(Saved data entries)

══════════

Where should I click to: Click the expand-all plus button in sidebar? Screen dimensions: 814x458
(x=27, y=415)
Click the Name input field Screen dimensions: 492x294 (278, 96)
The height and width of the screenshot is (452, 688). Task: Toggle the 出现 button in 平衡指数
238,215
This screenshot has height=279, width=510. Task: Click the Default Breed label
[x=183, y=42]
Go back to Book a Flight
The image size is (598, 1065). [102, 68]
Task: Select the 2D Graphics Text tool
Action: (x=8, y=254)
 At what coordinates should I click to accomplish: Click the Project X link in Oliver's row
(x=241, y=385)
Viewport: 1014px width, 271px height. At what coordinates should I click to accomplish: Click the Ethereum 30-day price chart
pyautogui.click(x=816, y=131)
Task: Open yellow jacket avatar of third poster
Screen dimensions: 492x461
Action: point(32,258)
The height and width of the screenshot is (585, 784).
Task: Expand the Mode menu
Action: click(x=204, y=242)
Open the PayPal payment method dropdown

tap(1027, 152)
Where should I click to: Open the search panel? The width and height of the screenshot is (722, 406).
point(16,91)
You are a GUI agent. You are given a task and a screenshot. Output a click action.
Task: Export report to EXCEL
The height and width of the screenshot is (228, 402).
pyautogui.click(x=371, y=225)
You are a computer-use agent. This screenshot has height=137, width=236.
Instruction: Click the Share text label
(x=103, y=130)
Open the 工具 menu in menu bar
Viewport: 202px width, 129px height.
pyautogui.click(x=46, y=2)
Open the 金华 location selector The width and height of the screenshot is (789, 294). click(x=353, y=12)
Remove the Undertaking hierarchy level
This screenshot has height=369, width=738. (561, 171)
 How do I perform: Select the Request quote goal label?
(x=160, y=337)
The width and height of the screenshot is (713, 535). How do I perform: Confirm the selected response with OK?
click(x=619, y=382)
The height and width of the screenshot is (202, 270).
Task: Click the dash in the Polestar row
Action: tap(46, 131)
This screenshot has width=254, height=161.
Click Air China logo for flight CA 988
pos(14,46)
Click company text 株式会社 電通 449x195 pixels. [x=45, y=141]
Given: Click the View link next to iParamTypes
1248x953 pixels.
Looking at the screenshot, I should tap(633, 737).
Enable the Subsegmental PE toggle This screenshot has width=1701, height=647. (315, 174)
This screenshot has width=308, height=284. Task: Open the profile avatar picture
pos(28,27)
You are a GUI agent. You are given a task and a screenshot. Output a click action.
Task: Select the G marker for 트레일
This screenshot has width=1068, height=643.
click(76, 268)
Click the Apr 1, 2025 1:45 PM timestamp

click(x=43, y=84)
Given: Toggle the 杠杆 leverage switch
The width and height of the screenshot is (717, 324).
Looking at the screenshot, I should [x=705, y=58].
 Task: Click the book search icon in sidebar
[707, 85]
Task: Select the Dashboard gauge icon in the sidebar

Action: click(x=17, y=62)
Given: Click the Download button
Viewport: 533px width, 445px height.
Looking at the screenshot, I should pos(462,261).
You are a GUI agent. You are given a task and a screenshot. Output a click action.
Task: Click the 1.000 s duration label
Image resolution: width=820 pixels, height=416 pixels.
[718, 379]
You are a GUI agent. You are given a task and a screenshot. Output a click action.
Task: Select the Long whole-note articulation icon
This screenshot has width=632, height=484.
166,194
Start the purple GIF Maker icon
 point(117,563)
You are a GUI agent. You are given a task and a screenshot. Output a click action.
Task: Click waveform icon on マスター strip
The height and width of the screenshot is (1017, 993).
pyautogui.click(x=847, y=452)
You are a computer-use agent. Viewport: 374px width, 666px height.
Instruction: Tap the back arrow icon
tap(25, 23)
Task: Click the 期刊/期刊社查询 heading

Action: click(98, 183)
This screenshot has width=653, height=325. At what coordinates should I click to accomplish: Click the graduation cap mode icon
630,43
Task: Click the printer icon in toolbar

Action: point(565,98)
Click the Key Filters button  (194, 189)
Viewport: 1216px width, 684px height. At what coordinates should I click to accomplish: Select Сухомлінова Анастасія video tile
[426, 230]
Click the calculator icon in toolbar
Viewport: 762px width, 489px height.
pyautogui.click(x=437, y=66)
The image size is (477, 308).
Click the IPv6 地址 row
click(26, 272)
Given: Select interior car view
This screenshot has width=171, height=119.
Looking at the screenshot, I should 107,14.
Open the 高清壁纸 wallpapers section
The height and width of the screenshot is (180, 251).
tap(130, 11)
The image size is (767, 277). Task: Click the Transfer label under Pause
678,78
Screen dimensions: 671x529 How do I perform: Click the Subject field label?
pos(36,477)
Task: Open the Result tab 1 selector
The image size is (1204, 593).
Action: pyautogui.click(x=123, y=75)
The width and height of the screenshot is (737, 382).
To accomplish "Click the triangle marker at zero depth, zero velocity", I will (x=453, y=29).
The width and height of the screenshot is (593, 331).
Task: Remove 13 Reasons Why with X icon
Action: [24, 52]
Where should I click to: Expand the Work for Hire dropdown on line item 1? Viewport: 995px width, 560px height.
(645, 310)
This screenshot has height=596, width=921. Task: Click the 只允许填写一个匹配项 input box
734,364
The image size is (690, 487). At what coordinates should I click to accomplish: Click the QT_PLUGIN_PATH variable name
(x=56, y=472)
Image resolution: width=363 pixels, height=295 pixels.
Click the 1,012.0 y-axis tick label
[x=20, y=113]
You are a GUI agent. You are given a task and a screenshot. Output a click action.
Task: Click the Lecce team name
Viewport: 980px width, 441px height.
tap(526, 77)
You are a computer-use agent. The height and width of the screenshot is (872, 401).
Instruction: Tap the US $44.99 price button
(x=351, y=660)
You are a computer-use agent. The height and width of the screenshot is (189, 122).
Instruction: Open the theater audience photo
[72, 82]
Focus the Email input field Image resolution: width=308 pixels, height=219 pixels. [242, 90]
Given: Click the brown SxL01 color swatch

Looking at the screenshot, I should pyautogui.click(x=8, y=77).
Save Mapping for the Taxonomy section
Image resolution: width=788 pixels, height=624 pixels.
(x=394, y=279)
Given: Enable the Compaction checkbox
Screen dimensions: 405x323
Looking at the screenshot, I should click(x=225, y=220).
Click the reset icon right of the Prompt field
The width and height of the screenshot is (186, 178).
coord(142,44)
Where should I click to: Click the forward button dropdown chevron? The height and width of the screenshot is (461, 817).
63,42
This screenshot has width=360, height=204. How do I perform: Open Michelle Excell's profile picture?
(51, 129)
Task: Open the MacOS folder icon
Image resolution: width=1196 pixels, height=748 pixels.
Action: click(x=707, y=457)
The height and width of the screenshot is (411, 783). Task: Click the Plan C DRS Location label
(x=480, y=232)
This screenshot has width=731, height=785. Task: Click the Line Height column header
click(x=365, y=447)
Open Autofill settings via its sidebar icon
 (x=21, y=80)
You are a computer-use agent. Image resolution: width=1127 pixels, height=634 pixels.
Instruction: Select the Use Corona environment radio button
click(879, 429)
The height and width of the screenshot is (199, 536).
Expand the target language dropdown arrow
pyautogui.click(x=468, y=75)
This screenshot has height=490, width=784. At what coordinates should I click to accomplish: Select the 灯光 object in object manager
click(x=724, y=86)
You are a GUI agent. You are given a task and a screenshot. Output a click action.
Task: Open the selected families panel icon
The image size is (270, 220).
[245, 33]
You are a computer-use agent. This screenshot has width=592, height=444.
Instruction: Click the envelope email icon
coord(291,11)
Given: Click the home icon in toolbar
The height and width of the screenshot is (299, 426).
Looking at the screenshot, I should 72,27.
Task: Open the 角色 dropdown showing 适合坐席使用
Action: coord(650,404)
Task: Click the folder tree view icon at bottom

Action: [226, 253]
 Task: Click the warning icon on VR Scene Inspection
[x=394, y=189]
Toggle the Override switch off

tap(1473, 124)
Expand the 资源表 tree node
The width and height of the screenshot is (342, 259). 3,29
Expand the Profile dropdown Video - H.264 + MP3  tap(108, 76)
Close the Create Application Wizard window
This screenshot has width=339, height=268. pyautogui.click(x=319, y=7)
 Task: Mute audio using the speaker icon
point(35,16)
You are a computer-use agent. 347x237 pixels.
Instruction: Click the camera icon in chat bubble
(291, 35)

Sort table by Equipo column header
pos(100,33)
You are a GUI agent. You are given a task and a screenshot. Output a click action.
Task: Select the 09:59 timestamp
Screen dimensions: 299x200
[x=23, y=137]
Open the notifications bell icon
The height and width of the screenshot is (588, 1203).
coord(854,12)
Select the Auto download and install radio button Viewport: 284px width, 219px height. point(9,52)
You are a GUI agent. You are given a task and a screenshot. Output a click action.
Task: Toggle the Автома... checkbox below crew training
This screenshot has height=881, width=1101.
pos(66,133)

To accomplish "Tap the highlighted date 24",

══════════

Goal of the exercise
Of all the entries above, output exactly the lines between the one holding "Screen dimensions: 405x323" and the one holding "The height and width of the screenshot is (199, 536).", inclusive.

Answer to this task
Screen dimensions: 405x323
Looking at the screenshot, I should click(x=225, y=220).
Click the reset icon right of the Prompt field
The width and height of the screenshot is (186, 178).
coord(142,44)
Where should I click to: Click the forward button dropdown chevron? The height and width of the screenshot is (461, 817).
63,42
This screenshot has width=360, height=204. How do I perform: Open Michelle Excell's profile picture?
(51, 129)
Task: Open the MacOS folder icon
Image resolution: width=1196 pixels, height=748 pixels.
Action: click(x=707, y=457)
The height and width of the screenshot is (411, 783). Task: Click the Plan C DRS Location label
(x=480, y=232)
This screenshot has width=731, height=785. Task: Click the Line Height column header
click(x=365, y=447)
Open Autofill settings via its sidebar icon
 (x=21, y=80)
You are a computer-use agent. Image resolution: width=1127 pixels, height=634 pixels.
Instruction: Select the Use Corona environment radio button
click(879, 429)
The height and width of the screenshot is (199, 536).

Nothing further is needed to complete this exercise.